Decided to try same thing using SCOOP.

import io
import csv
import gzip
import urllib.parse
import urllib.request

import scoop
import scoop.futures


def read_gzip(url):
    with urllib.request.urlopen(url) as response:
        yield from gzip.open(io.BufferedReader(response))


def get_themes(url):
    themes = []
    domain = None
    theme_path = b'wp-content/themes/'
    scoop.logger.info('parsing: %s' % url)
    for line in read_gzip(url):
        if line.startswith(b'WARC-Target-URI:'):
            domain = line[17:].decode('utf-8').strip()
            domain = urllib.parse.urlparse(domain).netloc
        elif theme_path in line:
            start = line.index(theme_path) + len(theme_path)
            end = line.find(b'/', start)
            if end >= 0:
                themes.append((domain, line[start:end].decode('utf-8')))
    return themes


def main():
    lines = read_gzip('https://commoncrawl.s3.amazonaws.com/crawl-data/CC-MAIN-2016-07/warc.paths.gz')
    paths = ['https://commoncrawl.s3.amazonaws.com/' + x.decode('utf-8').strip() for x in lines]
    with open('results.csv', 'w', newline='') as f:
        writer = csv.writer(f)
        writer.writerow(['domain', 'theme'])
        for result in scoop.futures.map(get_themes, paths):
            for domain, theme in result:
                writer.writerow([domain, theme])

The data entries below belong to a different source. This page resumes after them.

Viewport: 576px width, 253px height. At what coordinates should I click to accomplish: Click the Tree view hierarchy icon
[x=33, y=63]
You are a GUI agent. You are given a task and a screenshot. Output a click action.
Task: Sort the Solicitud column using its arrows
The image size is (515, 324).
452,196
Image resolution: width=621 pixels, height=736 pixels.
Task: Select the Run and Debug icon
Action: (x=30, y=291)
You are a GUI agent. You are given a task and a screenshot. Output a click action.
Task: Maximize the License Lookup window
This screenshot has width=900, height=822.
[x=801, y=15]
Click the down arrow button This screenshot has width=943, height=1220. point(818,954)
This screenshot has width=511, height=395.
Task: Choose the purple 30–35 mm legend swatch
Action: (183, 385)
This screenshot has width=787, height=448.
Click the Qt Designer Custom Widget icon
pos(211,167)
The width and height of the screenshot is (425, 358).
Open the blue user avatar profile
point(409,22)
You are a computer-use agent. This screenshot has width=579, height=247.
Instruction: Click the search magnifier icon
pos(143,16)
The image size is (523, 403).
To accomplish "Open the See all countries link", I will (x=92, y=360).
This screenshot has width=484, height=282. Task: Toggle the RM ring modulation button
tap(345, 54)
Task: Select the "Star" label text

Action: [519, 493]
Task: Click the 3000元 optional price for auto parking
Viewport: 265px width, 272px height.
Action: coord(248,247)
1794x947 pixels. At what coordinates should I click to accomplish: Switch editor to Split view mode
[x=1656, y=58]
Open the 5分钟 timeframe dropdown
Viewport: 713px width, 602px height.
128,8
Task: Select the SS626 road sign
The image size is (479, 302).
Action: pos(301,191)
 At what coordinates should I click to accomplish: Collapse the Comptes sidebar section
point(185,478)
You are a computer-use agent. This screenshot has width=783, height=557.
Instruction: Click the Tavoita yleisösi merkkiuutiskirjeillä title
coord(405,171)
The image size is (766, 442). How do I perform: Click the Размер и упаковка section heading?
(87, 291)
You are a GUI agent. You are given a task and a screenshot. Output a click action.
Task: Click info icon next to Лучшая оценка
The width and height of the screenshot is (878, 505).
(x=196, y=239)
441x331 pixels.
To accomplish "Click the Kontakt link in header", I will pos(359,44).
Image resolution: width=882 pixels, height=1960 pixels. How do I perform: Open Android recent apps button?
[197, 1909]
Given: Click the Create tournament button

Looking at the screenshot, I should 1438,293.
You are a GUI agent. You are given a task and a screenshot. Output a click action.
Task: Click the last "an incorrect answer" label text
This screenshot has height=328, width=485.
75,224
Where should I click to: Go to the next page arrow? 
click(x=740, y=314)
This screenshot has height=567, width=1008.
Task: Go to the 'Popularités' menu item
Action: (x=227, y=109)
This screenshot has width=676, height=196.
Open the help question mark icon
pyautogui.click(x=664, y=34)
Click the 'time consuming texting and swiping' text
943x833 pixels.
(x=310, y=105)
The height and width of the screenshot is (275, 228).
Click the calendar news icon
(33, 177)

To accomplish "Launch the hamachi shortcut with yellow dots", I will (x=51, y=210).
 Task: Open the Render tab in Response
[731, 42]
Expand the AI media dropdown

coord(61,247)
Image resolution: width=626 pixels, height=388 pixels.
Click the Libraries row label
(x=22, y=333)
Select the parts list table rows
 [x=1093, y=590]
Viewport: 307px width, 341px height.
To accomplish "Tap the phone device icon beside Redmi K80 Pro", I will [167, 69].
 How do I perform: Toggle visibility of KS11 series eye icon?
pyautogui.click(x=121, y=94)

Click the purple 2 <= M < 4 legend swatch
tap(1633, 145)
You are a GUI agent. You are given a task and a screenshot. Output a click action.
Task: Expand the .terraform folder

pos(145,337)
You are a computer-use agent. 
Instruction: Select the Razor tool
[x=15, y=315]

if __name__ == "__main__":
    main()

SCOOP allows to run scripts on multiple cores locally or on multiple remote machines via ssh. In order to do that, you need to install SCOOP and this script on each machine and list those machines in a hosts file, that will be read by SCOOP. Server setup part probably can be done with Ansible.

I tried to run this scripts on two servers, each server takes about 15 minutes to download one ~800 Mb warc file and 2.5 minutes to process it.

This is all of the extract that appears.